The structure was unveiled by Dar and Autodesk Research at Autodesk University 2022.

It is the latest outcome of a research project that has focused on using generative design, 3D printing, robotics and artificial intelligence to improve the construction industry. Aims include making the industry safer, more sustainable, more intelligent and more efficient. 

The latest bridge follows an earlier 2m-long structure. The larger structure has enabled the research team to experiment with improved printing practices and recycled materials, test the possibility of printing in-situ with robots on construction sites and refine the process of creating intelligent infrastructure.

The single-propped cantilevered bridge was 3D-printed using recycled polyethylene terephthalate glycol (PETG) and glass fibre, with fibre Bragg grating (FBG) sensors integrated into the deck and traditional strain gauges in the support.

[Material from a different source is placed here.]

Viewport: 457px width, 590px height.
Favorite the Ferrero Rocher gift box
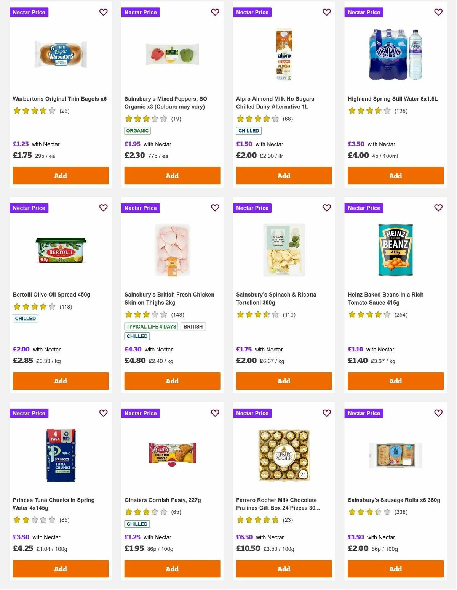(x=326, y=413)
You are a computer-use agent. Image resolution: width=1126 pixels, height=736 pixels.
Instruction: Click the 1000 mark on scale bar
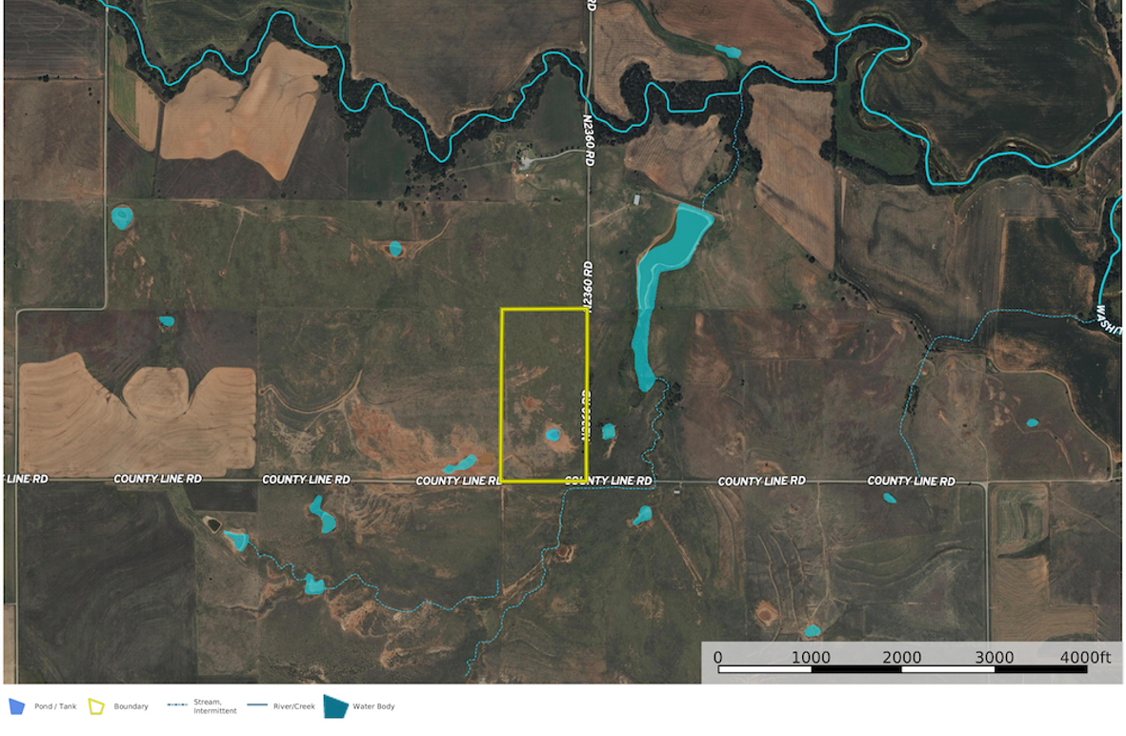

Dar and Autodesk Research smart bridge

Dar and Autodesk Research drew on lessons learned from the experience of printing and designing the 2m bridge to optimise the available design and printing strategies. In one of the key adjustments, the 5m bridge was printed at an angle, as opposed to the horizontal approach adopted for the 2m structure. The team said that printing at an angle offers much more flexibility by eliminating the constraint of the limited overhang angle and by ruling out the need for support material. Moreover, printing at an angle reduces the time needed to print a single layer and makes it easier to print in-situ on construction sites, opening up more opportunities for printing structural elements and parts with larger footprints, they added.

The 5m bridge also features a more complex design. While the first bridge was designed mainly as a hollow structure, the 4m bridge used an infill that mimics bone structure and functions as a lattice assembly. In designing this internal structure, the team compared different infill patterns based on added weight, gained stiffness and printing speed in order to find a pattern that best balances the combination of these criteria. The infill, which is used in medical implants, is remarkably easy to print and offers greater flexibility in various directions, said the team.

Generative design was used to create the optimal external organic shape of the bridge and parametric design was used to optimise the infill pattern in terms of volume percentage and bead width, with the intent of maximising stiffness and minimising additional weight.

Information from the sensors is transmitted to and represented on a digital twin platform, which conveys the bridge condition in real time.